Ramona, which received a grant to introduce the Singapore curriculum, is one of a sprinkling of schools around the country to do so.
Not all teachers like it, and not all use it. The Singapore books aren't easy for teachers to use without training, and some veterans are more comfortable with the curriculum they have always followed. But you can tell when you walk into a classroom using Singapore math.
"On your mark . . . get set . . . THINK!"
First-grade teacher Arpie Liparian stands in front of her class with a stopwatch. The only sound is of pencils scratching paper as the students race through the daily "sprint," a 60-second drill that is a key part of the Singapore system. The problems at this age are simple: 2+3, 3+4, 8+2. The idea, once commonplace in math classrooms, is to practice them until they become second nature.
Critics call this "drill and kill," but Ramona's math coach, Robin Ramos, calls it "drill and thrill." The children act as though it's a game. Not everyone finishes all 30 problems in 60 seconds, and only one girl gets all the answers right, but the students are bubbling with excitement.

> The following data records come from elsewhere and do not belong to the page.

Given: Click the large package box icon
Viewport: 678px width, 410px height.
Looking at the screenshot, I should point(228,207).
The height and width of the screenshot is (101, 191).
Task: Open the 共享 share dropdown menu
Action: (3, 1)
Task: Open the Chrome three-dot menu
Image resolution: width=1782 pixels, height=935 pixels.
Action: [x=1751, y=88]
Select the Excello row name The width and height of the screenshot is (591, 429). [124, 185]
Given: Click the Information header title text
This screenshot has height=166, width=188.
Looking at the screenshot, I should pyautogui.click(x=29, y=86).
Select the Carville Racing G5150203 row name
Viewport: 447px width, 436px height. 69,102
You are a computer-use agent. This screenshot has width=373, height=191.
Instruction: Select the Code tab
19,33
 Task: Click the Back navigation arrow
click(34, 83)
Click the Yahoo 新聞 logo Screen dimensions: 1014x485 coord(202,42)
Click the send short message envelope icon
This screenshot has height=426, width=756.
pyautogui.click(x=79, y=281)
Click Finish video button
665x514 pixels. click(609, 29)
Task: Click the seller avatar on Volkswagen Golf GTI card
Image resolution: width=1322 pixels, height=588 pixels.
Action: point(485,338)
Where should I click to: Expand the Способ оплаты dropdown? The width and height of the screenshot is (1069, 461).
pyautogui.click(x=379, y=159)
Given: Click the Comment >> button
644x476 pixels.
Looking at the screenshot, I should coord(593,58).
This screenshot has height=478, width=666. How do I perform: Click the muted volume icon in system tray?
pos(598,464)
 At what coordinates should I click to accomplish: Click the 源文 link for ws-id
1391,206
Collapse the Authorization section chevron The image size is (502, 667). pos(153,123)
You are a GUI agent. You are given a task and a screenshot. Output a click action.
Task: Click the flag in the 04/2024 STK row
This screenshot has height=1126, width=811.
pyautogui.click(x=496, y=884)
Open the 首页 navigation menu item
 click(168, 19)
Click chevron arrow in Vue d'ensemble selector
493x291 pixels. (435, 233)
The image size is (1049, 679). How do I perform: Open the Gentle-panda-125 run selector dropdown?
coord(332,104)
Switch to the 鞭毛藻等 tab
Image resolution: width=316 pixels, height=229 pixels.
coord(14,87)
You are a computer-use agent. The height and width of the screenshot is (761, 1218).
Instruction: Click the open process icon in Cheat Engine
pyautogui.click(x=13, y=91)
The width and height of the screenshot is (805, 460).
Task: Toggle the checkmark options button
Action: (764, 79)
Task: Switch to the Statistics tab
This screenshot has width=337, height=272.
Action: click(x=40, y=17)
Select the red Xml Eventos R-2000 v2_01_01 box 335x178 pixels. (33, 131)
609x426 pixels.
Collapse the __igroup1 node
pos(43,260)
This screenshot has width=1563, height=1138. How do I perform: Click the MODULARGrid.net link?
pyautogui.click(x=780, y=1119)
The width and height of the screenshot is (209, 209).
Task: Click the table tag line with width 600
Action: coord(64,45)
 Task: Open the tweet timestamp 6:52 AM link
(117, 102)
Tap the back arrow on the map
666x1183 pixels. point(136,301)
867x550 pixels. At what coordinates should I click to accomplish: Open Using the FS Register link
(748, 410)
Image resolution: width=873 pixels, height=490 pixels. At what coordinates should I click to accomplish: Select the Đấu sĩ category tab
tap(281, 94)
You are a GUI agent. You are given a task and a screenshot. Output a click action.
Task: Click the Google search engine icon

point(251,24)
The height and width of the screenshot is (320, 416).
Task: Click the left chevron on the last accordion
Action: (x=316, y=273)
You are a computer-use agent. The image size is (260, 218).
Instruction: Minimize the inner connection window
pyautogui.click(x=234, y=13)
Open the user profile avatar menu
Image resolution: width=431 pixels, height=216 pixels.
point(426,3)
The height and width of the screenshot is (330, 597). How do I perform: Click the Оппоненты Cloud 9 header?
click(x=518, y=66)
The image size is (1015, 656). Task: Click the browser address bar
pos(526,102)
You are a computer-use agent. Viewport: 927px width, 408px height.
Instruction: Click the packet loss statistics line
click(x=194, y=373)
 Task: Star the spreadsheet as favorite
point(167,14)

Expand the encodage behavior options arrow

The Homeroom, a blog by the LA Times has more comments. Here's one of them:
What intrigued me most about your story is that there is nothing new about Singapore Math and its use in American education. The style and concepts put forward in the books are the same I was taught more than forty-five years ago when I entered school. Drills, memorizing multiplication tables, 'speed tests', etc were all part of the normal routine for me and my classmates. When I reached third grade, my parents put me in a small Catholic school in suburban Philadelphia where the same curriculum was taught. I was introduced to set theory and number theory in those early years as a matter of course with every expectation that I was capable of learning them.... So I was given a foundation in both 'pure' and 'applied' mathematics very early and that served me well when I returned to school decades later to get my degree in mathematics. Standardized tests in mathematics in this country are a joke. I have graded them, and was appalled at the lack of understanding on even fundamentals the test authors had. If the writers of these tests don't understand basic math, it should come as no wonder that teachers in the primary, elementary and middle school grades do not. Many of these teachers are as math-phobic as their students, and are barely one step ahead of them in comprehension. It is no surprise that American math students do so poorly and hate math so much.... So while I am glad to see Singapore Math being promoted, I am disillusioned at the same time. This is a rediscovery, not something novel, for American math education. And as far as I'm concerned, the National Council of Teachers of Mathematics, the NCTM, has done more to damage math education in this country than any other organization.